AI 队列长度检测：计算区域内人数

MehreenTahir

5.00/5 (3投票s)

2020 年 10 月 28 日

CPOL

5分钟阅读

9792

244

在本文中，我们将训练一个深度学习模型来检测和计算给定区域内的人数。

下载源代码 - 507.1 KB

之前，我们实现了 R-CNN 进行对象检测。虽然这些对象检测算法在检测人脸时效果很好，但当目标对象不清晰时，它们的效果就不佳了。此外，由于它使用了滑动窗口技术，搜索会变得详尽，从而影响性能。在本文中，我们将学习如何实现深度神经网络，利用密度映射来估算人群或队列中的人数。

我们将使用 ShangaiTech 数据集。该数据集分为两部分。对于本文，我们将仅使用 B 部分来训练我们的人群检测模型，然后在其自定义数据集上进行测试。
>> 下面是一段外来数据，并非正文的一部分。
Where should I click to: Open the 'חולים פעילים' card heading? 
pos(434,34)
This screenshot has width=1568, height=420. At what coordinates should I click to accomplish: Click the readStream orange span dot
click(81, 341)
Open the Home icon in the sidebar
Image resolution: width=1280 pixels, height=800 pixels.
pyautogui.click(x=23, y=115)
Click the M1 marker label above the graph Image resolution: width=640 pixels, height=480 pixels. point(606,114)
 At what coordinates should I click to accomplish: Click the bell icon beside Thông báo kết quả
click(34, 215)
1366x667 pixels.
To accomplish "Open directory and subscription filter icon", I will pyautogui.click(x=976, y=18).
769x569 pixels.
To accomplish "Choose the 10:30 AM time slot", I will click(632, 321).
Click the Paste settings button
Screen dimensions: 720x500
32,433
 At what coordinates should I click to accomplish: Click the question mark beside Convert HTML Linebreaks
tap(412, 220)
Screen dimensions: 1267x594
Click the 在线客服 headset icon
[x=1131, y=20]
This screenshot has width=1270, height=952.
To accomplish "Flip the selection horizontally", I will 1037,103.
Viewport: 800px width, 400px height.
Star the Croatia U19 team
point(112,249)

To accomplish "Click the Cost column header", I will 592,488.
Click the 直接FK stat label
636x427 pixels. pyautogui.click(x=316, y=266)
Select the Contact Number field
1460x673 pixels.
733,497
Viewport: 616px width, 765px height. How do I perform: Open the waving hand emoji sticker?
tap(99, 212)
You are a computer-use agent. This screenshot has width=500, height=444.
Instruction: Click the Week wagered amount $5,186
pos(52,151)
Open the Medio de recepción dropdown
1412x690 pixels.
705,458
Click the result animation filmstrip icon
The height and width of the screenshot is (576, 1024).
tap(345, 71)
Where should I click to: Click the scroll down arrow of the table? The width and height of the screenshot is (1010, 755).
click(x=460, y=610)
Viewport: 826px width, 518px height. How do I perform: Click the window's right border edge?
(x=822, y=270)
您可以选择使用任一部分；代码对两者都能正常工作。

让我们开始导入所需的库。

import os
import cv2
import csv
import math
import random
import numpy as np
from scipy.io import loadmat
from keras import backend as K
import matplotlib.pyplot as plt
from sklearn.utils import shuffle
from keras.callbacks import ModelCheckpoint
from keras.models import load_model, load_model, Model
from keras.layers import Conv2D, MaxPooling2D, Concatenate, Input

预处理输入数据

我们的数据集包含两个子目录：test_data 和 train_data。这两个目录都包含图像及其对应的真实标签。我们无法以原始格式使用数据，因此需要进行一些预处理。由于我们将使用“按密度计数 CNN”方法，因此真实标签数据也需要是密度图。在这里，我们将尝试从给定的真实标签文件中计算出真实密度图。

首先，让我们定义生成输入图像密度图的函数。

def get_density_map(image, points):
    image_density = np.zeros_like(image, dtype=np.float64)
    height, width = image_density.shape
    if points is None:
        return image_density
    if points.shape[0] == 1:
        x1 = max(0, min(width-1, round(points[0, 0])))
        y1 = max(0, min(height-1, round(points[0, 1])))
        image_density[y1, x1] = 255
        return image_density
    for j in range(points.shape[0]):
        frame_size = 15
        sigma = 4.0
        Height = np.multiply(cv2.getGaussianKernel(frame_size, sigma), (cv2.getGaussianKernel(frame_size, sigma)).T)
        x = min(width-1, max(0, abs(int(math.floor(points[j, 0])))))
        y = min(height-1, max(0, abs(int(math.floor(points[j, 1])))))
        if x >= width or y >= height:
            continue
        x1 = x - frame_size//2 + 0
        y1 = y - frame_size//2 + 0
        x2 = x + frame_size//2 + 1
        y2 = y + frame_size//2 + 1
        dfx1, dfy1, dfx2, dfy2 = 0, 0, 0, 0
        change_Height = False
        if x1 < 0:
            dfx1 = abs(x1) + 0
            x1 = 0
            change_Height = True
        if y1 < 0:
            dfy1 = abs(y1) + 0
            y1 = 0
            change_Height = True
        if x2 > width:
            dfx2 = x2 - width
            x2 = width
            change_Height = True
        if y2 > height:
            dfy2 = y2 - height
            y2 = height
            change_Height = True
        x1h, y1h, x2h, y2h = 1 + dfx1, 1 + dfy1, frame_size - dfx2, frame_size - dfy2
        if change_Height is True:
            Height = np.multiply(cv2.getGaussianKernel(y2h-y1h+1, sigma), (cv2.getGaussianKernel(x2h-x1h+1, sigma)).T)
        image_density[y1:y2, x1:x2] += Height
 
    return image_density

现在，我们可以创建我们的测试和验证数据了。指定输入图像文件的目录、输入真实标签文件的目录、测试和验证图像、以及标签和输出路径。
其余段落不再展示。